Excerpts from the Jeffersonian Republic project:
This page Copyright © 2016, Karl Leffler
Aurora, Part VII: Taking Care of Business
Continued from the previous excerpt
With the core crew finally assembled, Danner led them all to the ship and set them to work, after settling them in rooms at a dockside hotel – Aurora's refit would take months, even with all the advances made since she'd first been built. At present, the crew's work consisted of trying to keep up with Blain as she inspected what seemed to be every rivet, bolt and weld in the spaceframe and hull, every connector on every centimeter of cable. This crew would be plank-owners in truth; with most of the ship laid bare, they could touch her very bones, personally inspecting compartments no living eye had seen for over three Republic centuries. No crew would know their ship better.

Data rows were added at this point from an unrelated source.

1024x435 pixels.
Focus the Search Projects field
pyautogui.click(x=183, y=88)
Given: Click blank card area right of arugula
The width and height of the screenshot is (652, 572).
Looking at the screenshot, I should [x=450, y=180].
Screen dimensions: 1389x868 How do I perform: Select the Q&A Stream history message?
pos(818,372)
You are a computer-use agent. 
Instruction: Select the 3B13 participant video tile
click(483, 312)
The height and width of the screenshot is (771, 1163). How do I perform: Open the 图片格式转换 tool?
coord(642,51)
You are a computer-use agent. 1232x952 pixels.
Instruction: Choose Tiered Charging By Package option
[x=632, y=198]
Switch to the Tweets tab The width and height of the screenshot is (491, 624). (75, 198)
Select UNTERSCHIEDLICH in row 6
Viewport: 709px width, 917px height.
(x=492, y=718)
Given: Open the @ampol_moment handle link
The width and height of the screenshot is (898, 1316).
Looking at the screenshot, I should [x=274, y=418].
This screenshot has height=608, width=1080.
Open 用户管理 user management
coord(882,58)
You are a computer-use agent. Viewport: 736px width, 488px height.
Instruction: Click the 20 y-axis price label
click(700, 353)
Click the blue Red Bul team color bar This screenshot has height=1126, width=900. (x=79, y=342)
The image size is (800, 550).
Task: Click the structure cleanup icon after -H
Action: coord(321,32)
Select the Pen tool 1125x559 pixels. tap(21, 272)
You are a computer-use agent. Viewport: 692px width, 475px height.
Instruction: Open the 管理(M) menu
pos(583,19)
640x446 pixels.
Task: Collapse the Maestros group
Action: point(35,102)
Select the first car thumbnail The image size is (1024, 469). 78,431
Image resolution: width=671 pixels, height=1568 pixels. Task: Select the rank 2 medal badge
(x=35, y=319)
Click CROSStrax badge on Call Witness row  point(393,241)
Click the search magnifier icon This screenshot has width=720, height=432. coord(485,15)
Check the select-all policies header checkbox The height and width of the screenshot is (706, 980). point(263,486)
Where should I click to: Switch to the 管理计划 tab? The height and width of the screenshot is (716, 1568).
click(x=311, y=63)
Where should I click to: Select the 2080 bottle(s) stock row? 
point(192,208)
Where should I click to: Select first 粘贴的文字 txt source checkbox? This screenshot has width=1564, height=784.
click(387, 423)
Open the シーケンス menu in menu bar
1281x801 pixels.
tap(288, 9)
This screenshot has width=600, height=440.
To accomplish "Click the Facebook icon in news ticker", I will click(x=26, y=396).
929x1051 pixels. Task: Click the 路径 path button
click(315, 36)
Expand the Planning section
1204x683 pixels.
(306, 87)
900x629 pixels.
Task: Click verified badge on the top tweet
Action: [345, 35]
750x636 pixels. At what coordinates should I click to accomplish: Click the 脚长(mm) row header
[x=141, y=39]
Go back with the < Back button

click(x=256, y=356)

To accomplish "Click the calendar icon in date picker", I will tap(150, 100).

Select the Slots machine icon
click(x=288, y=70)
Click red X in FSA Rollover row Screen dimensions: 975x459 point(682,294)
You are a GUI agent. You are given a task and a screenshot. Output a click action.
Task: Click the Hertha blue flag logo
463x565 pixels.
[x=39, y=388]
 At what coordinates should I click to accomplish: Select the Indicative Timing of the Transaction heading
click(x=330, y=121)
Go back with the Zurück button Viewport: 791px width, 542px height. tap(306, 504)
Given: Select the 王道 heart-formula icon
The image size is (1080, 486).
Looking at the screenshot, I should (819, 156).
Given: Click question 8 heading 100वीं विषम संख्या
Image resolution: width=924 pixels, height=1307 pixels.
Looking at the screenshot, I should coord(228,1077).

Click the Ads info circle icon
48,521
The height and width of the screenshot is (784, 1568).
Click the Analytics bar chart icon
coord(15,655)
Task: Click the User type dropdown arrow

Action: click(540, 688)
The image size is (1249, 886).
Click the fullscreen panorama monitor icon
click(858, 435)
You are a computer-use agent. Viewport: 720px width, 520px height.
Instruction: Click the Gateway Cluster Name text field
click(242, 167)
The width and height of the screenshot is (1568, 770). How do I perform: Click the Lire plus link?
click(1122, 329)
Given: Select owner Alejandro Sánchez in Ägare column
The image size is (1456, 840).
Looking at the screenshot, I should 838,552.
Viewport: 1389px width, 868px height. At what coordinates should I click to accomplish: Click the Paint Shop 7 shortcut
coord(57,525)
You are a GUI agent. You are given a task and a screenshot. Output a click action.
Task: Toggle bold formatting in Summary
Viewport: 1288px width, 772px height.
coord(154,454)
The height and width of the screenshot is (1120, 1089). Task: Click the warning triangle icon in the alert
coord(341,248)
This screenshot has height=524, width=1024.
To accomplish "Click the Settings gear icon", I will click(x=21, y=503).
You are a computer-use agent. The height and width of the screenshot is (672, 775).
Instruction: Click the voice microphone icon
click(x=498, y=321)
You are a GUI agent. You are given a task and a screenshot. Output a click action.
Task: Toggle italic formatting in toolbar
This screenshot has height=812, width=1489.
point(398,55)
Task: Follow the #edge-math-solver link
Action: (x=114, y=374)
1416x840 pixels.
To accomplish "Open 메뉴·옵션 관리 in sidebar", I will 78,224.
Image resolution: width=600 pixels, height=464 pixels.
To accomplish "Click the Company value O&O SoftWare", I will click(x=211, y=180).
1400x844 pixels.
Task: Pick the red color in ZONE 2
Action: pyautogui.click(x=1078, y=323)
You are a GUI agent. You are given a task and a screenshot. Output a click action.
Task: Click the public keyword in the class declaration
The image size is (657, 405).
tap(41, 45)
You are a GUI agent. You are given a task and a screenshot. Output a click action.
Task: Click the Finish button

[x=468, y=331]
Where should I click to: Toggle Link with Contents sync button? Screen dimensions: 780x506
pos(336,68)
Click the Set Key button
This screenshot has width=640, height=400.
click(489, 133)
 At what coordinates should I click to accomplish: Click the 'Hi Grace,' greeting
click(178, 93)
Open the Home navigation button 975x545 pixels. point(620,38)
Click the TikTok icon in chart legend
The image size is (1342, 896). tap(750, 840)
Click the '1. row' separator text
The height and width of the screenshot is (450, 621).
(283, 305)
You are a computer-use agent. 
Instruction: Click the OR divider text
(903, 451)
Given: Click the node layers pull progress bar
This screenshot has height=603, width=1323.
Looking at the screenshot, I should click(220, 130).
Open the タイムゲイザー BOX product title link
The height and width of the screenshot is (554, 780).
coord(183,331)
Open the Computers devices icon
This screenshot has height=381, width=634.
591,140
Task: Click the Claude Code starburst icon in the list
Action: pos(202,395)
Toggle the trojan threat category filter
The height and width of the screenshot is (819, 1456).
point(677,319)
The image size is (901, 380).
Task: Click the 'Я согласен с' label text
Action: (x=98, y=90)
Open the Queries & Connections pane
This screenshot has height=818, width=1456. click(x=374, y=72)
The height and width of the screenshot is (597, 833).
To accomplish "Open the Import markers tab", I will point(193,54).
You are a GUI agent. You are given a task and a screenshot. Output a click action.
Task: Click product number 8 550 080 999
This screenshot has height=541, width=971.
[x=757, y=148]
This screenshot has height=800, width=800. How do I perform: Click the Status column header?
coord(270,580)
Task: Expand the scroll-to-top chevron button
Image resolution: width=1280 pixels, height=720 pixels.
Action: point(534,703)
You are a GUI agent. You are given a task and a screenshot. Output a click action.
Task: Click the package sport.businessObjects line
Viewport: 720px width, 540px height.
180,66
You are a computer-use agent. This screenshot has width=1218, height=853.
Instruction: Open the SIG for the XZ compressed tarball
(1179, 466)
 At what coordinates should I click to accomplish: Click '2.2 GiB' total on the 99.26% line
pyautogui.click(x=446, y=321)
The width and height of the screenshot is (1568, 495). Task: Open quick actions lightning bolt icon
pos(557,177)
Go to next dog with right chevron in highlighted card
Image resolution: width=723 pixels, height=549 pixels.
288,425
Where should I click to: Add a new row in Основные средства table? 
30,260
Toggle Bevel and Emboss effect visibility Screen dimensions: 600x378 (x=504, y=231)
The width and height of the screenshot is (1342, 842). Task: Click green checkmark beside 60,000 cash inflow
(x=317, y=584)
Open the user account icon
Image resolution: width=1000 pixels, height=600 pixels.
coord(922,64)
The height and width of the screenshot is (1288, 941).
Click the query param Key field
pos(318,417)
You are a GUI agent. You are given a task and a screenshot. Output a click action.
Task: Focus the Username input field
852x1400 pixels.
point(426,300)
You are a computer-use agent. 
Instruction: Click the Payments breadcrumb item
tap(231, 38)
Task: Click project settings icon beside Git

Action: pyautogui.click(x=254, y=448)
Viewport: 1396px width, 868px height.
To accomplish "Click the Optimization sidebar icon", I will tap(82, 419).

For his part, when not following along, Danner returned to the bridge, at this point the only pressurized compartment, now with the Glaut in tow. “You say you're good with computers?” he asked the amphibian several days along.
“Yes, sir,” the molluscoid answered, still shy from what Danner guessed – correctly – had been his time as an outcast, and still instinctively wary of an entire crew made up of vertebrate predators which outmassed him by an order of magnitude – except for his friend Hlossh, who was also his world's most successful predator. But now the alien was warming to a favorite subject. “I was... excited, when I discovered the advances Humans have made in the computer sciences. Your people advance more in a year than mine do in generations. Is it true some of your computers have achieved consciousness?”
Danner looked at the Glaut steadily as he replied, “That's why I've brought you here now, Gr- ah... say, friend, most of us can't pronounce your name. Would you mind if we called you something else?”
“Some of the others have begun calling me 'Glub'. I would not mind, sir.”
“Well Glub, to answer your question, we're not really sure. There have been experiments, carefully contained, but results have been inconclusive. Some computers, ships or city AIs, have sometimes acted in... certain ways which suggested self-awareness and even free will. I've researched this. Can you guess why?”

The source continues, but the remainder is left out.